When I lived in Bloomfield Hills MI in ’64-68 someone up the street had one. I always assumed it was a Chrysler employee in engineering or marketing, but I didn’t know. I was 8-12 years old. I would guess it was in 1965. Most of the fathers in the neighborhood worked for auto companies. Mine worked for Ford in marketing and often brought odd things home that they were evaluating- small cars, a Honda motorcycle, pickup-based camper, etc. Interesting time and place.
At that time, did you happen to live on Eastover Drive?
I saw the Turbine cars in the Indy 500 in 1968. One coasted to a stop when a bearing broke right in front of me between turn 3 and 4. When the Turbines went by they sounded like a vacuum cleaner.
Great story and *fantastic* video! Really captures the innovation, both technological and promotional, that went into the turbine car’s development, marketing, and testing, as well as the optimism and exuberance that era’s so famous for. Also, I love that the movie car was driven by Vic Fontaine himself, James Darren – somehow fitting that his later fictional space career was preceded decades earlier by a turn in a then-futuristic actual turbine-powered vehicle.
Truly a shame development didn’t continue. Given how smooth they are and how versatilely they can be fueled, I wonder how a small turbine would compare to a Wankel or piston engine as a range extender in passenger or commercial vehicles being developed today.
Huge thanks to Hagerty and everyone involved in the video for bringing this story to a larger audience.
I don’t know why this comment is in limbo. Can’t believe it is offensive…
The documentary is great. It’s good to see the living engineers getting another chance to keep parts going for this. Of all the cars of that era I think I love the turbine the most just for the way they were trying to push the engineering envelope. It just doesn’t feel like that level of craftsmanship and engineering is possible today. In the 50’s and 60’s nothing seemed impossible.

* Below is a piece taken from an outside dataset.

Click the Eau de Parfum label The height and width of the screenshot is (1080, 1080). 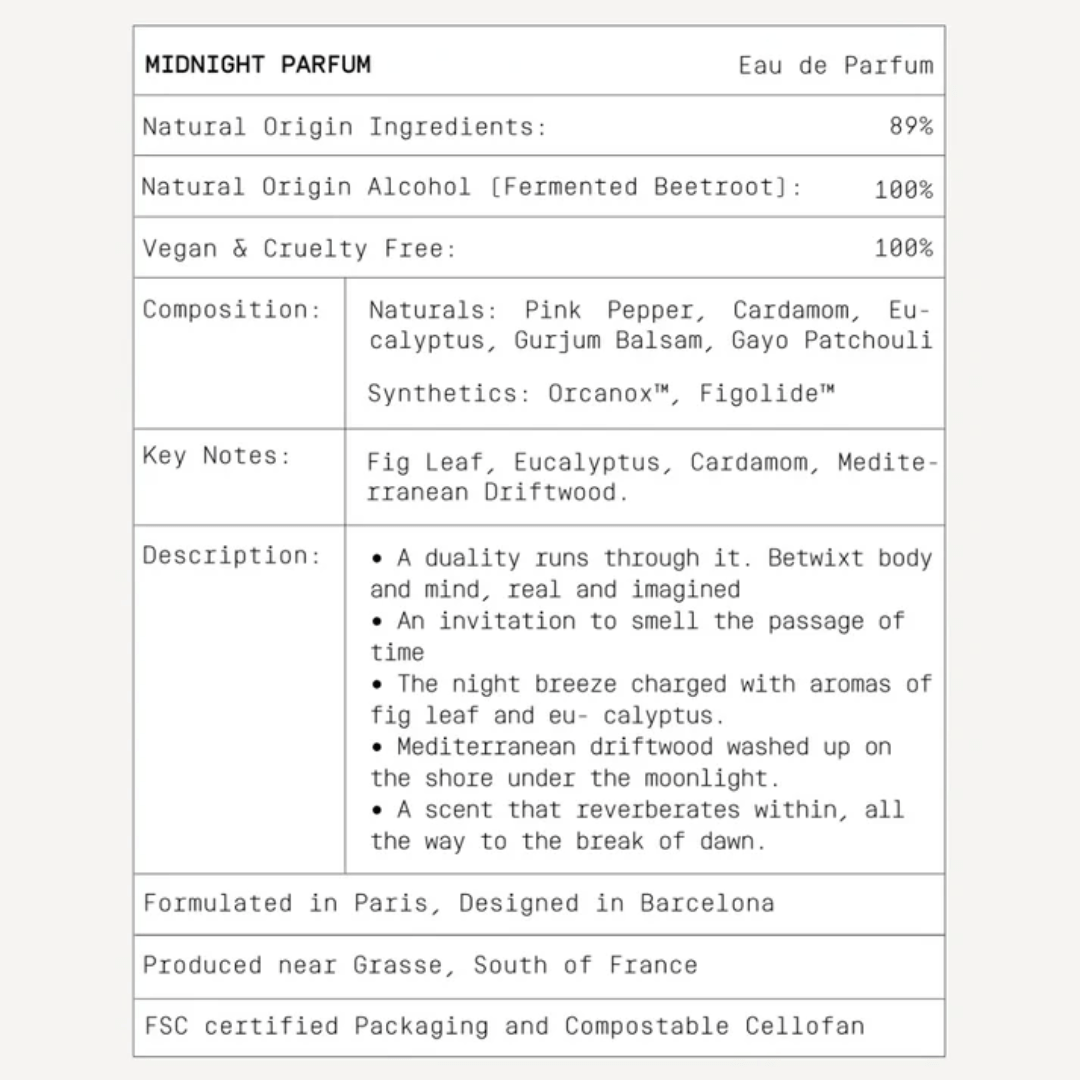tap(835, 66)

Why is my comment still in limbo?
The documentary is great.
It’s good to see the living engineers getting another chance to keep parts going for this. Of all the cars of that era I think I love the turbine the most just for the way they were trying to push the engineering envelope. It just doesn’t feel like that level of craftsmanship and engineering is possible today. In the 50’s and 60’s nothing seemed impossible.

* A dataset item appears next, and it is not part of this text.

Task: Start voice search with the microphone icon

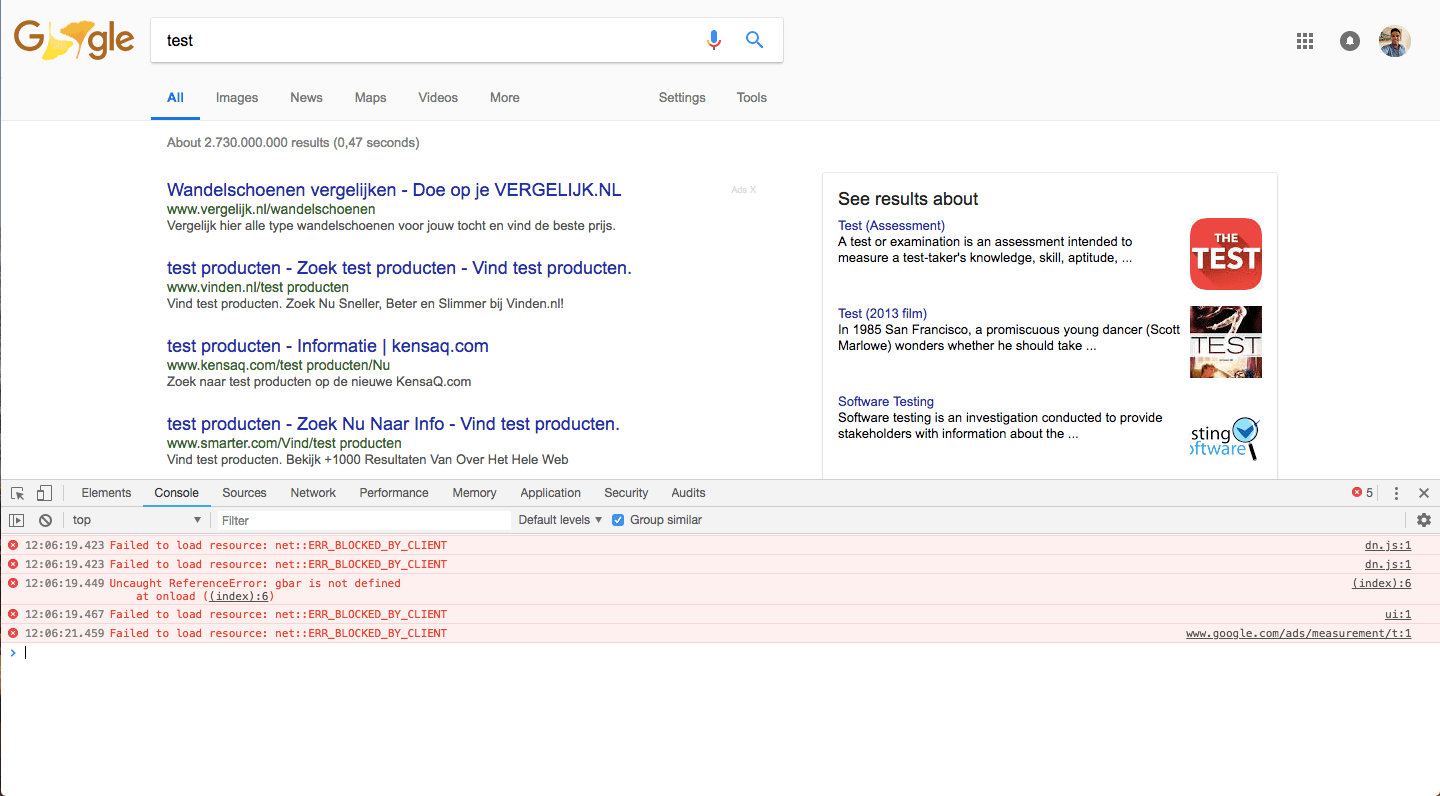Action: [714, 40]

Not kidding the system would moderate this sentence, I will space out the words so it doesn’t slam it again.
T h e d o c u m e n t a r y i s g r e a t.
How incredibly stupid is this system.
Gary, you can give it a rest, my friend. You have nothing to worry about. Your comments have come through multiple times. (I also happen to agree with them…all of them! LOL)
This was a GREAT memory that you brought back of my teenage years. Back then I lived in Wilmington, DE. I lived not far from someone who would drive it past my High School bus stop almost every morning. The 3 or 5 of us waiting for the bus always ran to the side of the road to see it go by and hear the Turbine. It was very exciting to see I remember it to this day. My family drove to the New York Worlds Fair in 1965 which was a big event. I remember many futuristic again exciting things being shown there. I remember being able to walk around the Chrysler Turbine then. You weren’t able to get right up to the car but, it still was a memory to this day I have vividly. What a GREAT car.
I got to see one in the early 1970’s at the National Transportation Museum in St Louis. They also had a complete turbine on display as well. About the same time I was in auto shop at Central High Peoria Illinois and Caterpillar Tractor Company donated to the shop a prototype turbine engine they experimented with and rejected for production. It was probably about three times as big as the Chrysler version.
A truly Excellent Presentation!
Stephen C. Hagwood
Delco Products Engineering Retired
I was lucky enough to be able to get a ride in the Turbine Car at the Chrysler exhibit at the NY Worlds Fair in 1964. So cool.